▶ _THE PROBLEM_: Repeat exactly, and nothing more, the lines from the one that includes "This screenshot has height=542, width=1071." through the final line of the entries; skip the pictures.

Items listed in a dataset
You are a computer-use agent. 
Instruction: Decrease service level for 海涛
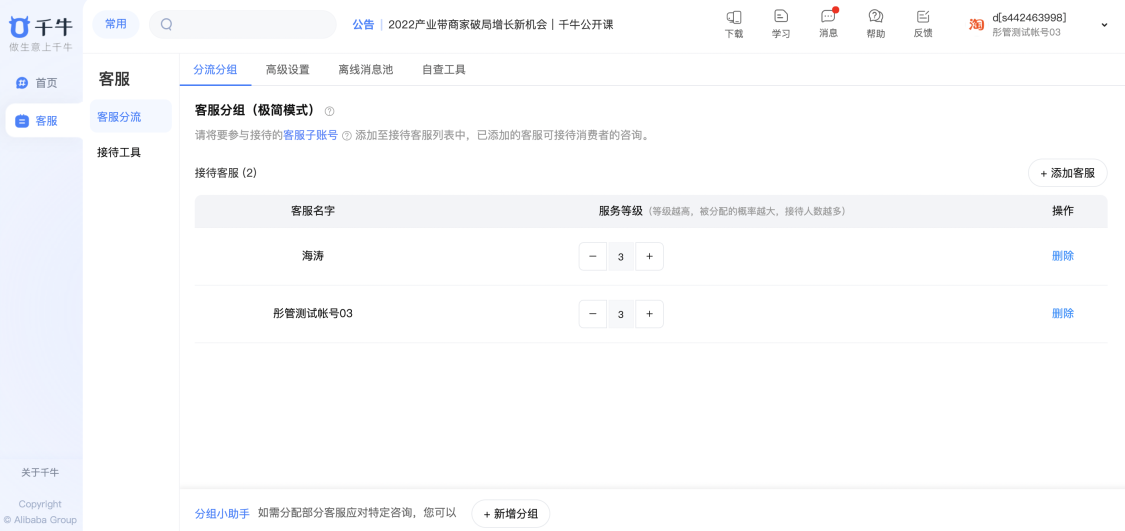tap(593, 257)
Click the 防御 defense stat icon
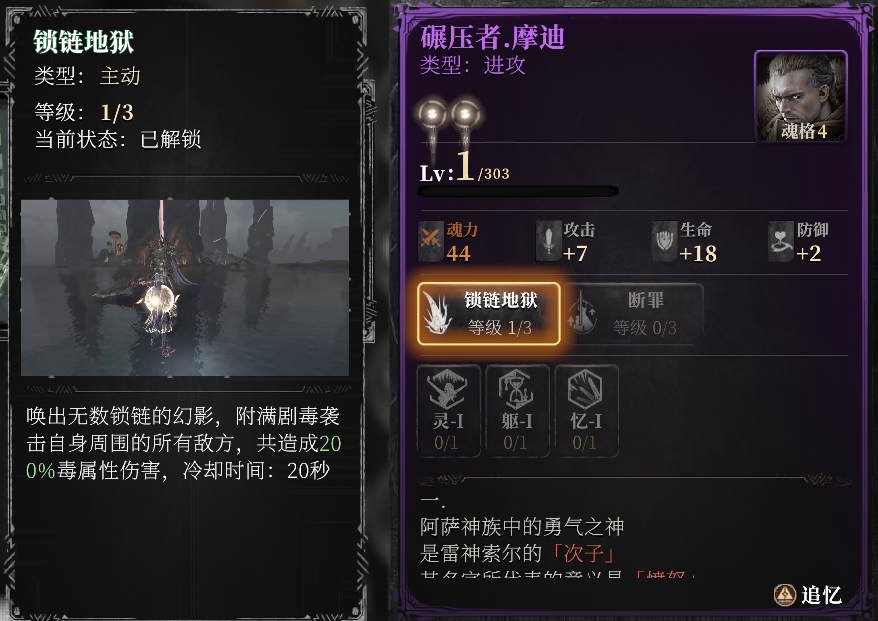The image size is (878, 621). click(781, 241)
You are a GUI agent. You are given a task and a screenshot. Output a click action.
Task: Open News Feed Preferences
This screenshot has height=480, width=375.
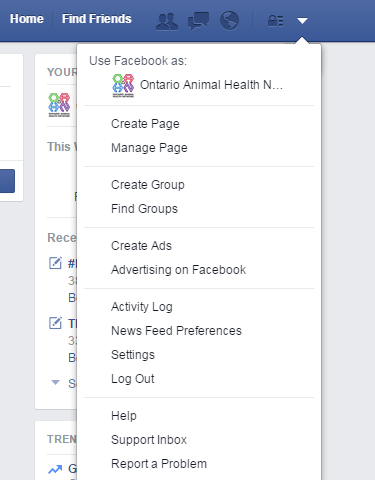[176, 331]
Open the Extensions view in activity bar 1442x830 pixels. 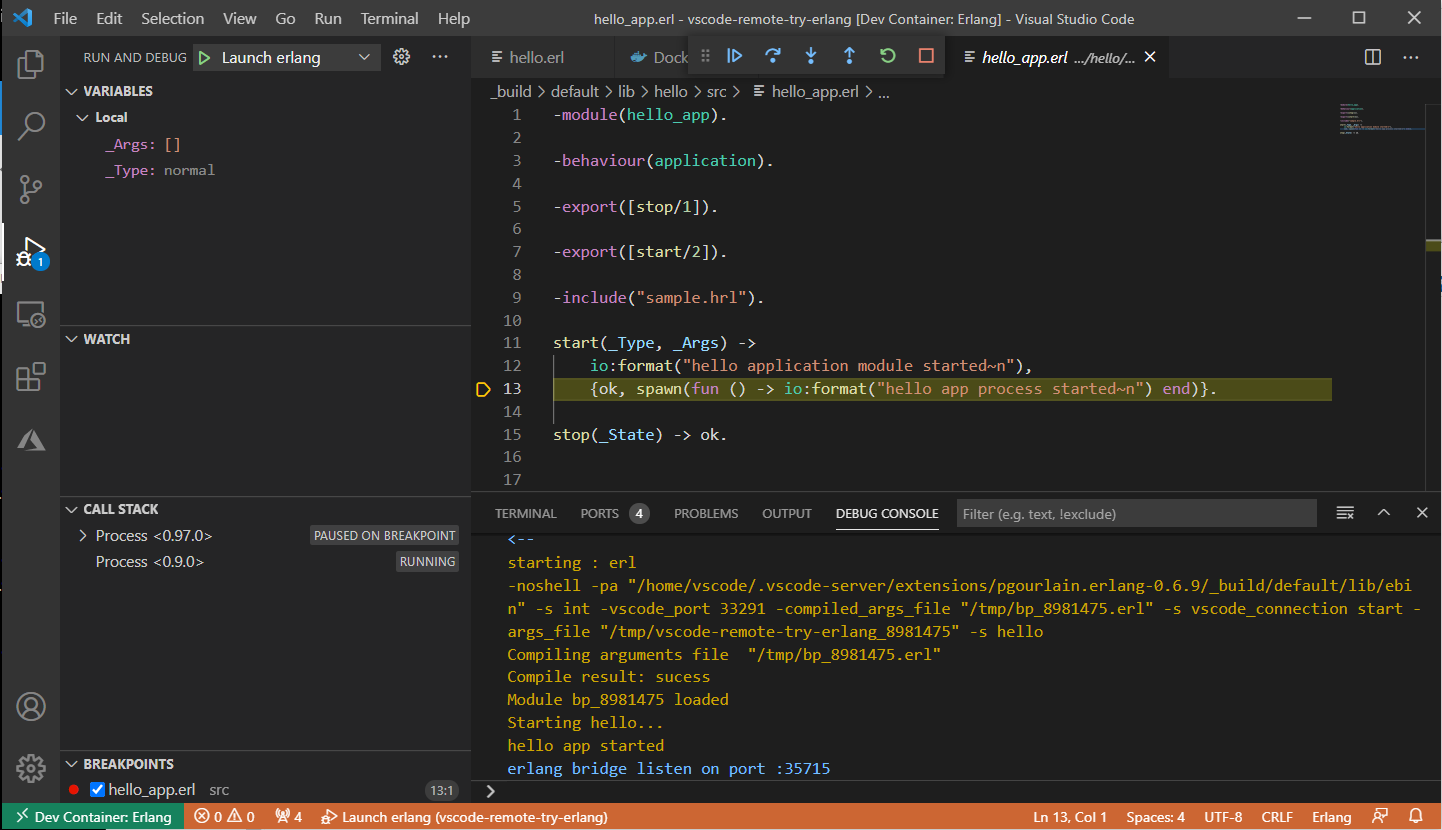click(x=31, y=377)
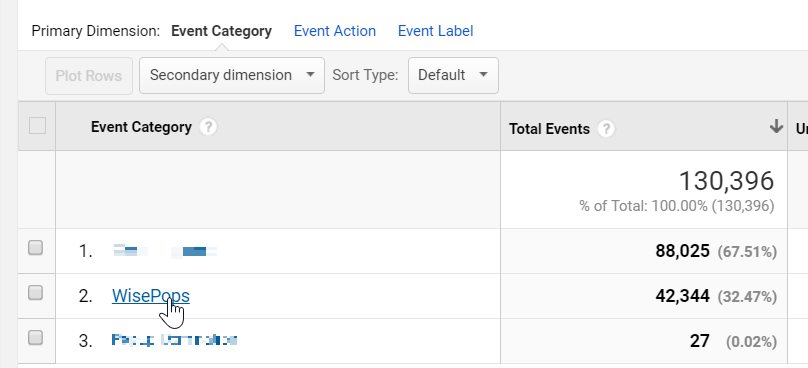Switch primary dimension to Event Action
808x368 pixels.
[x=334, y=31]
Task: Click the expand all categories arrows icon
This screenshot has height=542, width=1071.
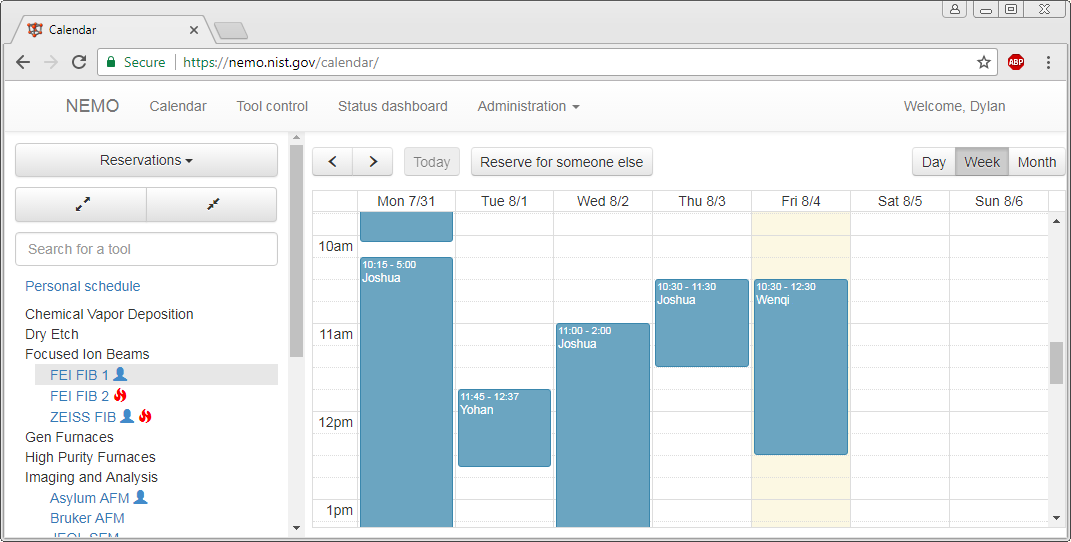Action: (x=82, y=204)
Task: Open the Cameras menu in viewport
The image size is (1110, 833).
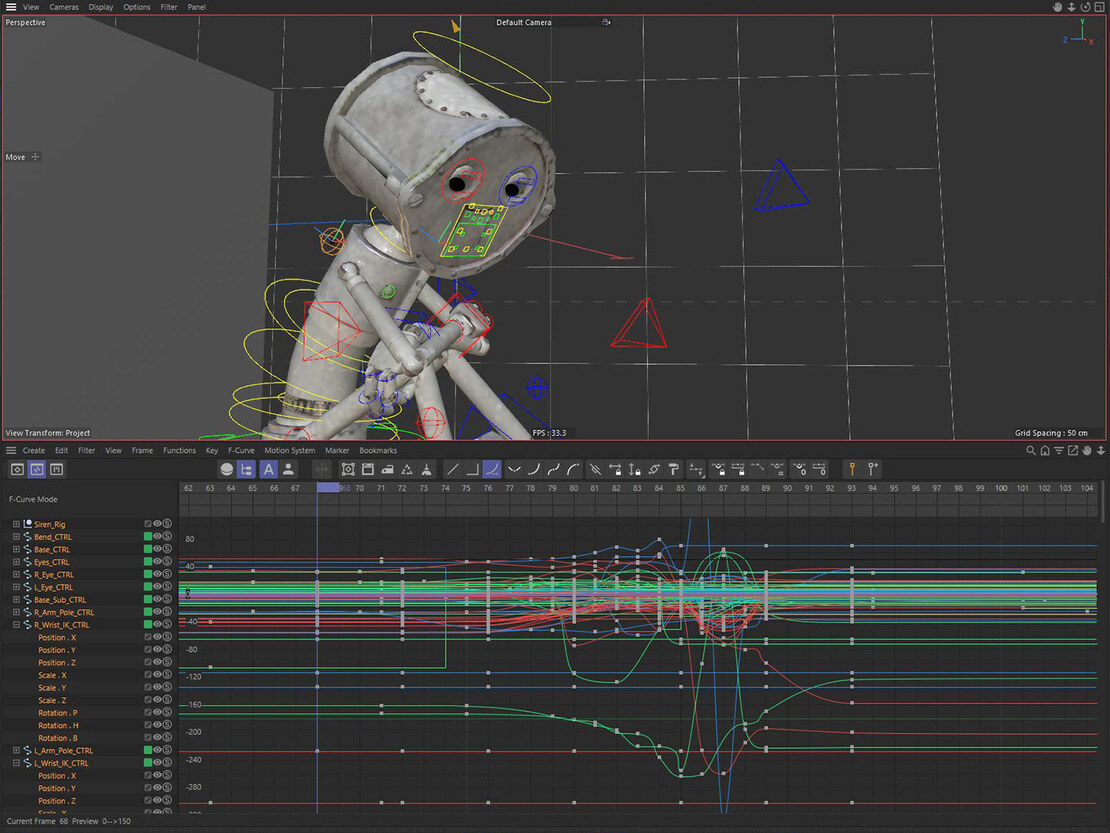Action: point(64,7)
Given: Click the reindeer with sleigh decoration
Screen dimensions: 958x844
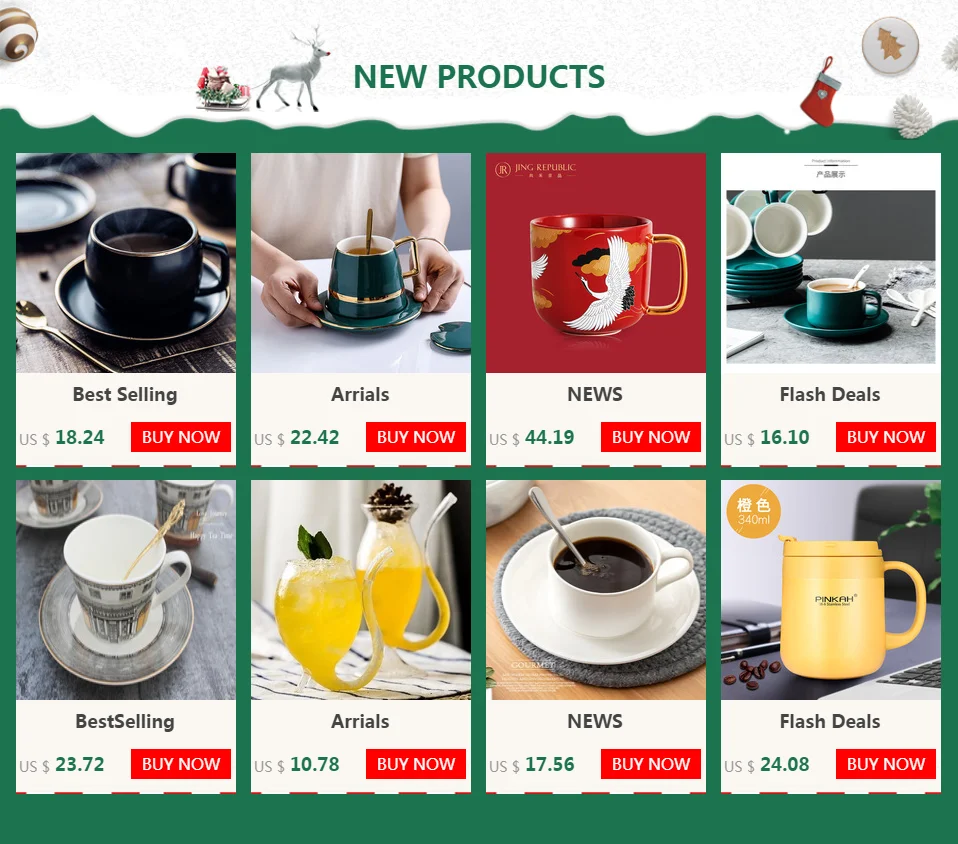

▶ _RESPONSE TO THIS EXERCISE_:
This screenshot has height=542, width=1071.
Action: (x=82, y=204)
Task: Open the Cameras menu in viewport
The image size is (1110, 833).
Action: point(64,7)
Given: Click the reindeer with sleigh decoration
Screen dimensions: 958x844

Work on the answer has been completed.